The present invention is a kind of semantic disambiguation method for biomedical text polysemant.Include mainly:The vectorization for being carried out word to biomedical text using Word2Vec is indicated, the vectorization for being built context sentence to term vector language model based on two-way LSTM models is indicated, recycle the relationship of sentence vector space similarity, the label of existing mark medical data is passed to most like no labeled data by combination tag TRANSFER METHOD according to probability, and all labeled data is finally combined to carry out semantic disambiguation to biomedical text.Since biomedical data is with strongly professional, the features such as term is more manually carry out processing to medical data and take time and effort and error-prone, can then greatly reduce handmarking's cost using the present invention, simultaneously compared to traditional machine learning method, the accuracy of semantic disambiguation can be effectively improved.

Description

A kind of semi-supervised biomedical text semantic disambiguation method
Technical field
The invention belongs to natural language processing semantemes to disambiguate field, be that one kind is disappeared based on semi-supervised biomedical text semantic The method and system of discrimination.It specifically refers to based on label TRANSFER METHOD using two-way shot and long term memory models Bi-LSTM to medicine text Middle polysemant carries out semantic disambiguation.
Background technology
In recent years with the explosive increase of digital information, medical staff is increasingly easy to get medical electronics data.
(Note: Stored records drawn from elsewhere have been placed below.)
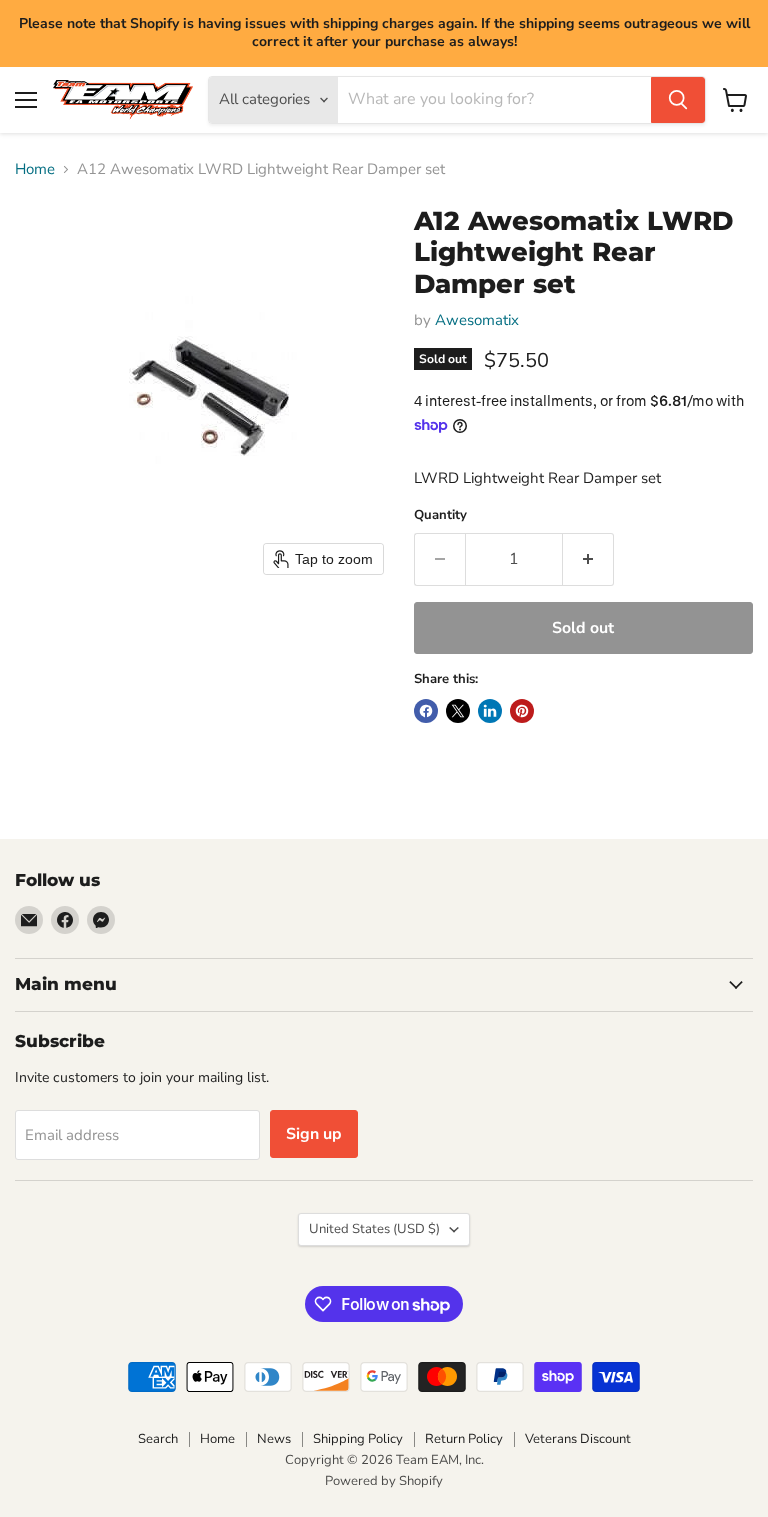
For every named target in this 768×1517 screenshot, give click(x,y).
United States (374, 1229)
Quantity (440, 515)
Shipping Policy (358, 1439)
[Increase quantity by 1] (588, 559)
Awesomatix (477, 320)
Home (35, 169)
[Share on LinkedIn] (490, 711)
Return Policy (464, 1439)
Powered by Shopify (384, 1481)
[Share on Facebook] (426, 711)
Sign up (314, 1134)
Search (158, 1439)
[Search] (678, 100)
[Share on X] (458, 711)
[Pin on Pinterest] (522, 711)
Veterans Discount (578, 1439)
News (274, 1439)
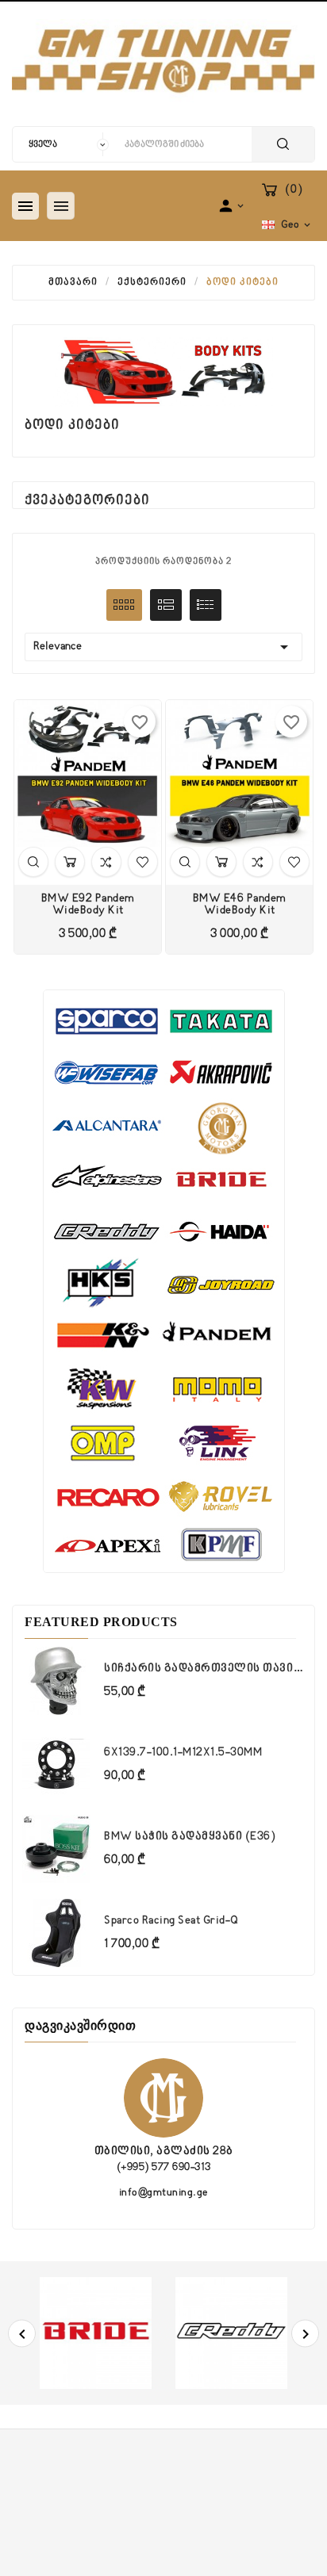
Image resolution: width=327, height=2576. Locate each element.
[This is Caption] (164, 1281)
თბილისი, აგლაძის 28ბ (163, 2151)
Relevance (163, 646)
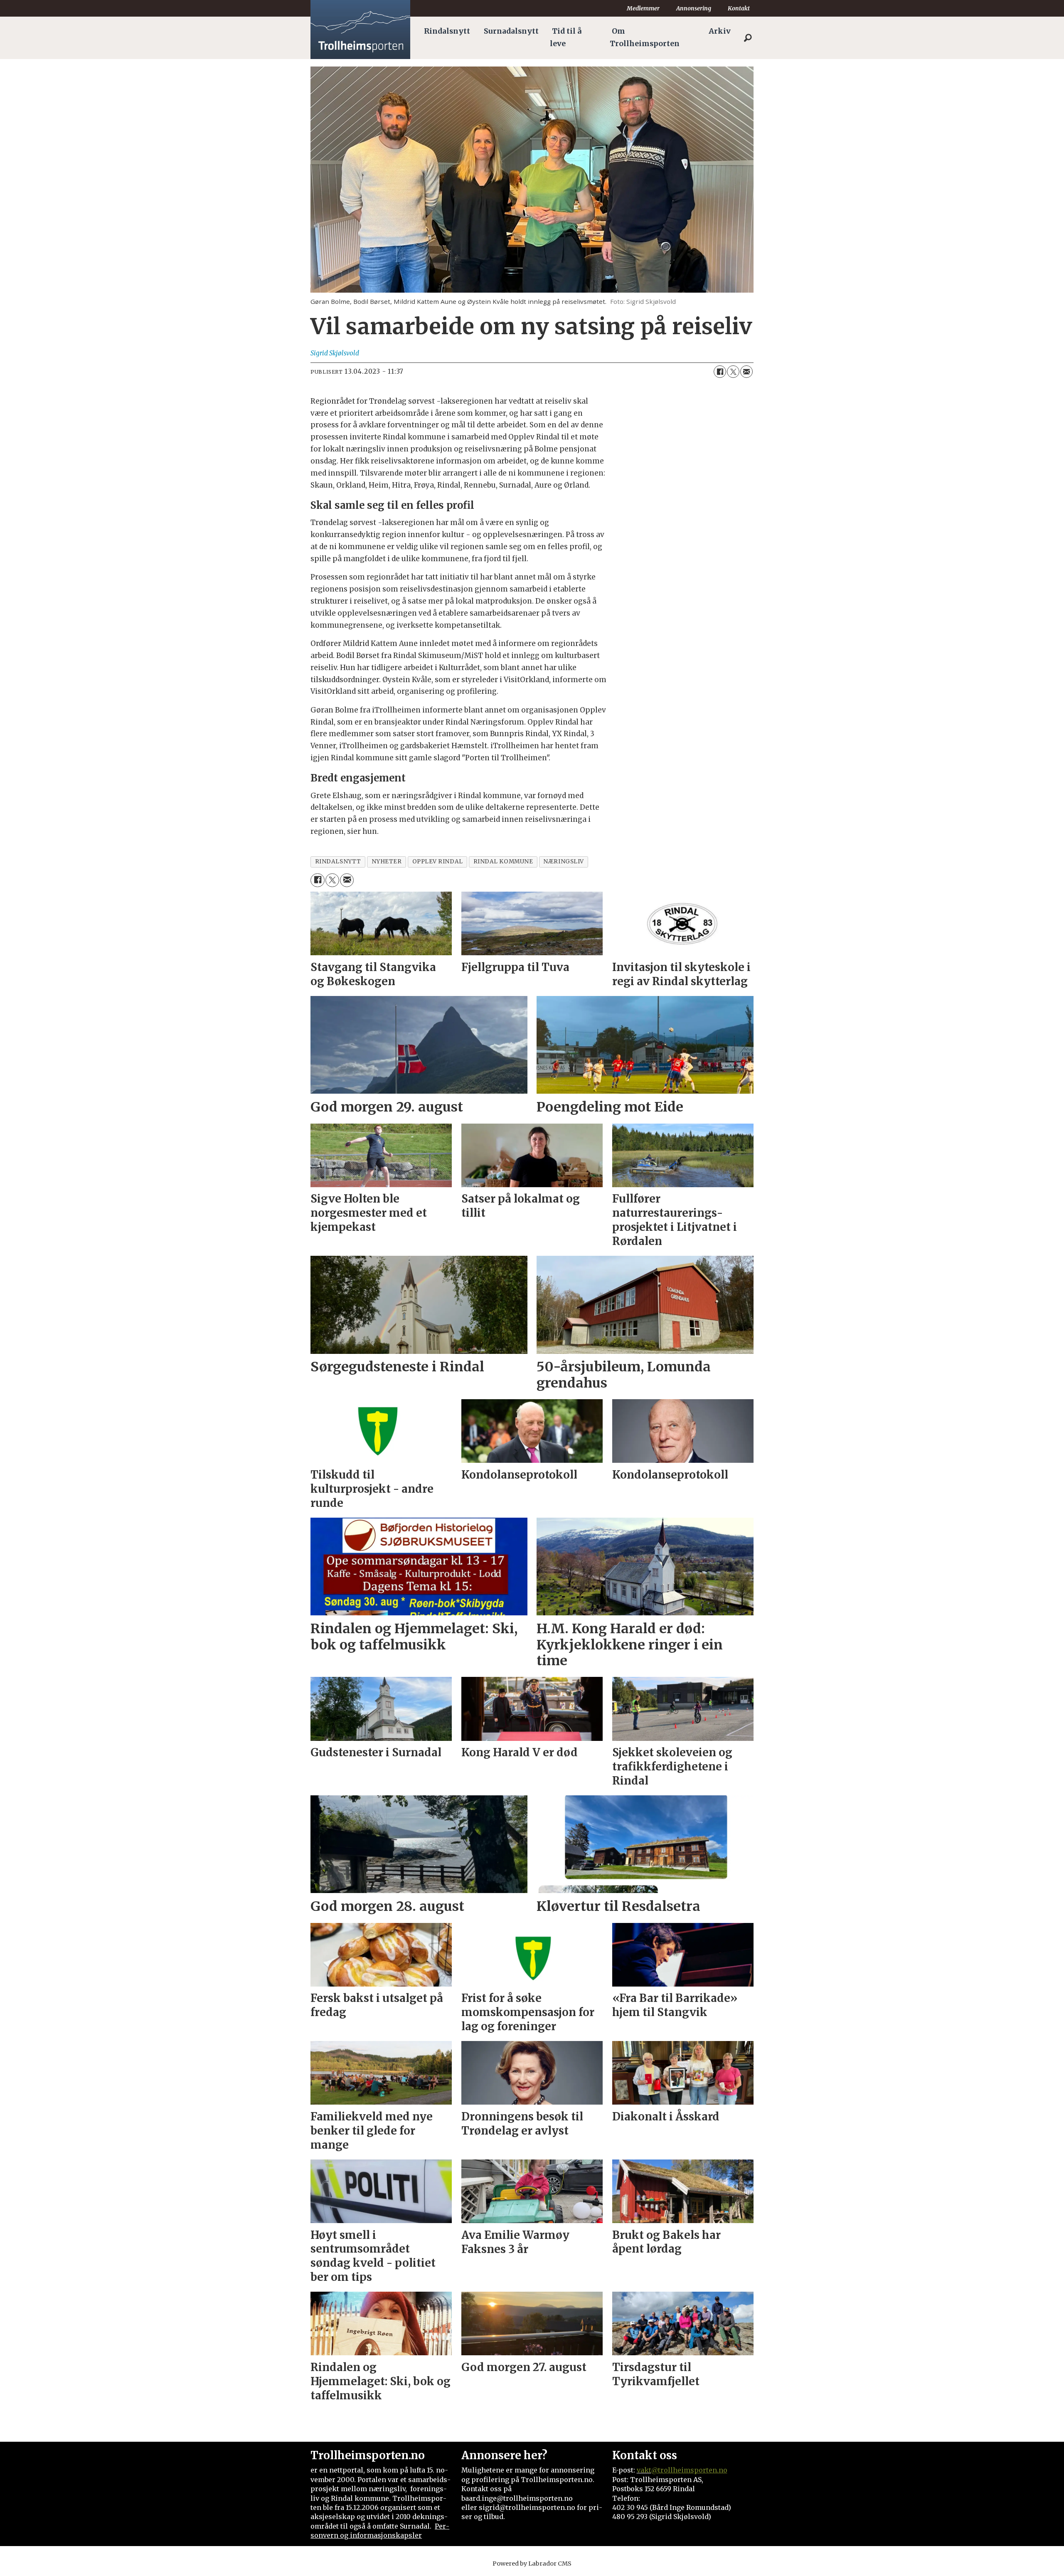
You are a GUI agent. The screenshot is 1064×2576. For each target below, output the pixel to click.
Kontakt (739, 8)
Biomedical sector, text data contains the knowledge and information of a large amount of professional domains, how from digitized text message It extracts useful information and becomes more and more important.Compared to generic text data, the difficult point of medicine text data be it is strongly professional, Data mark difficulty etc..Therefore understands that biomedical text semantic information and automation mark medical data become research heat Point.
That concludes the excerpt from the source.